— WHAT YOU WILL DO —
Pictures should be omitted; restate word for word the lines from the one holding "Viewport: 1536px width, 667px height." through the last line of the entries below.

Items listed in a dataset:

----

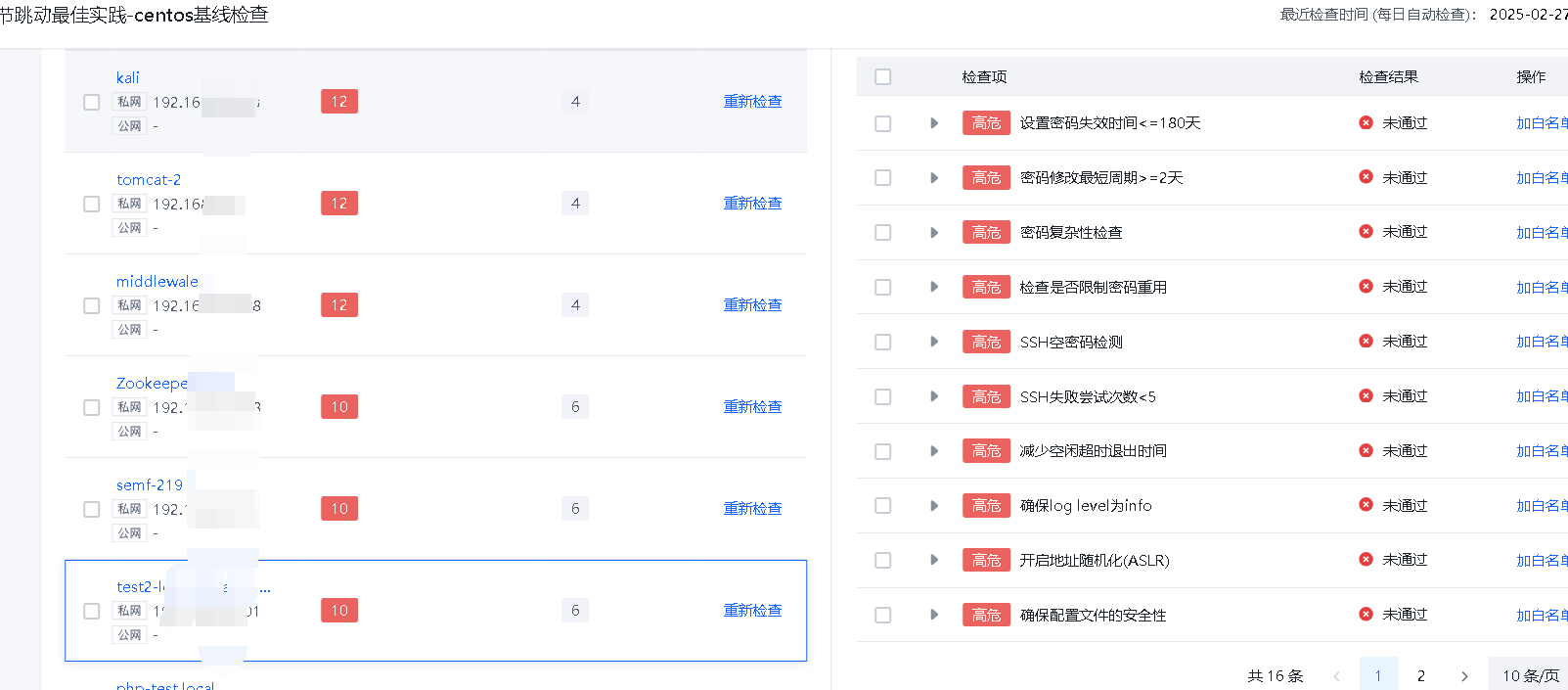Image resolution: width=1568 pixels, height=690 pixels.
Task: Expand the 密码修改最短周期>=2天 row
Action: point(934,178)
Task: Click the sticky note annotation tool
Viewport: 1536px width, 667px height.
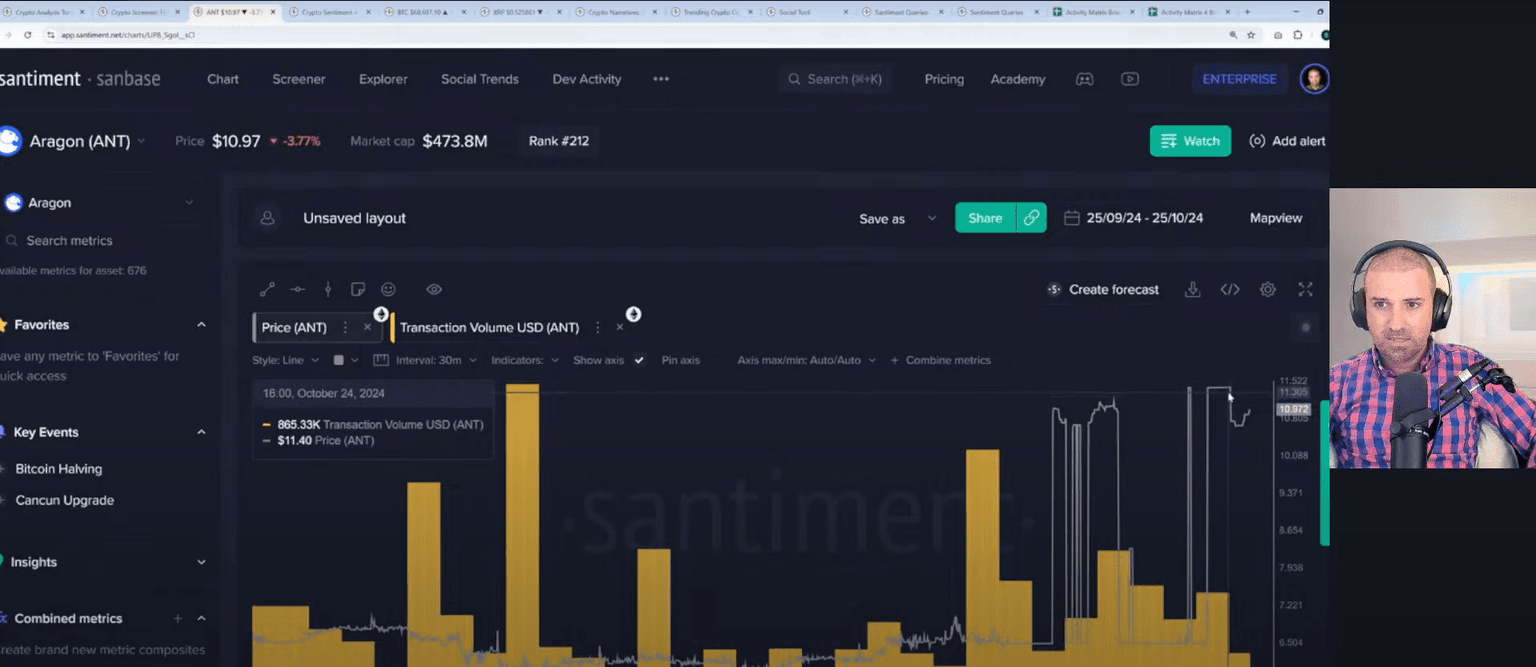Action: click(358, 290)
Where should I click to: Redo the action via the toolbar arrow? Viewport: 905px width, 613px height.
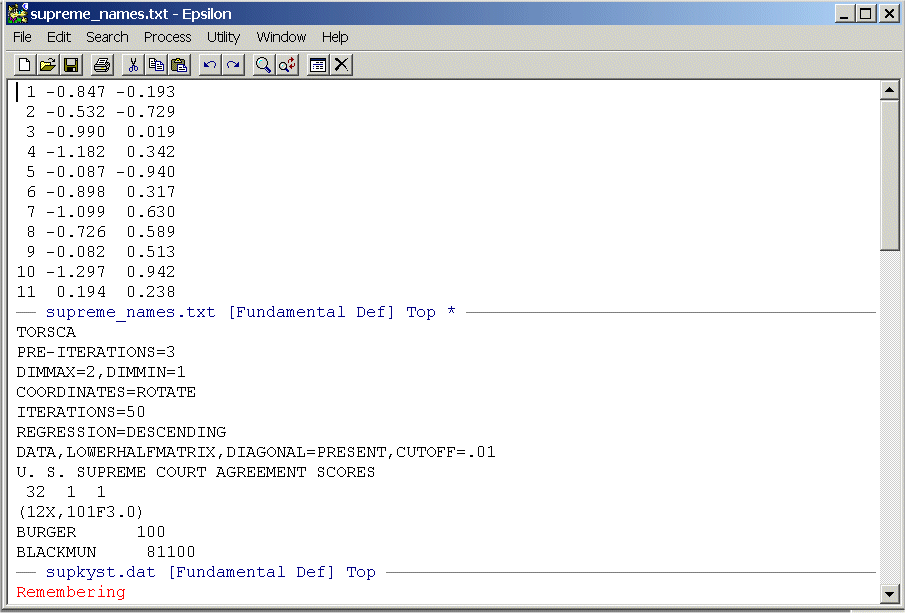click(232, 65)
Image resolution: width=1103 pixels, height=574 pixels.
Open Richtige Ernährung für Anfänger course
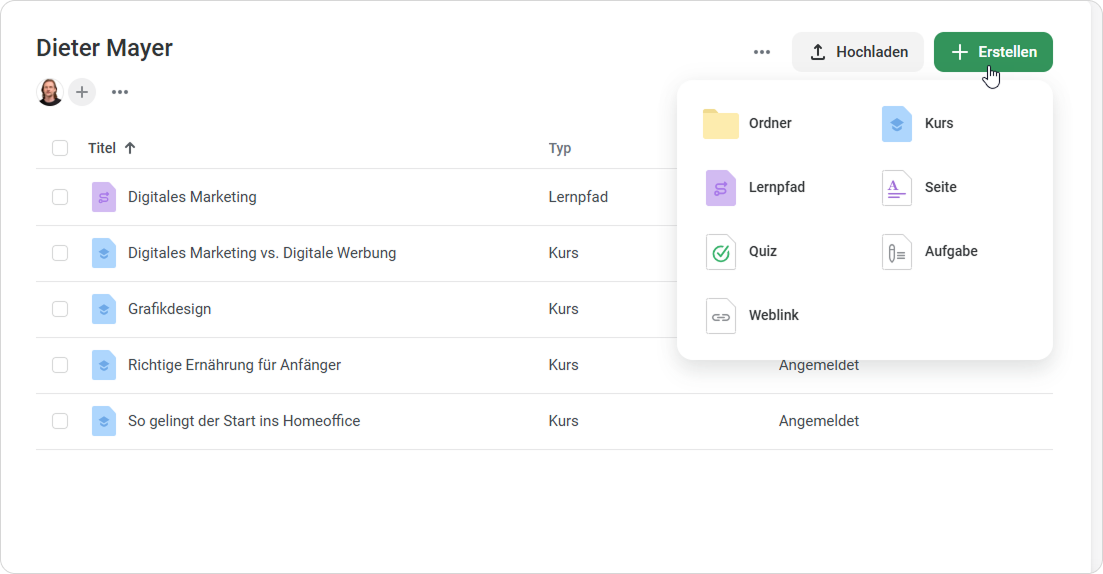(234, 365)
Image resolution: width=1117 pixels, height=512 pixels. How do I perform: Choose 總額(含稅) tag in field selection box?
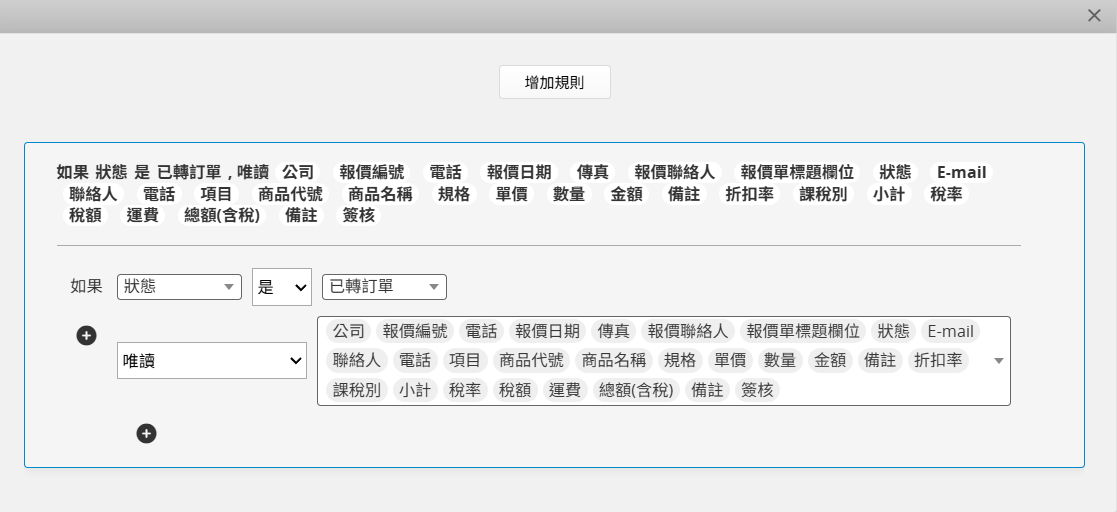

----

— FINISHED EXERCISE —
Viewport: 1536px width, 667px height.
Action: click(358, 290)
Where should I click to: Redo the action via the toolbar arrow? Viewport: 905px width, 613px height.
click(232, 65)
Image resolution: width=1103 pixels, height=574 pixels.
Open Richtige Ernährung für Anfänger course
(234, 365)
Image resolution: width=1117 pixels, height=512 pixels. How do I perform: Choose 總額(含稅) tag in field selection box?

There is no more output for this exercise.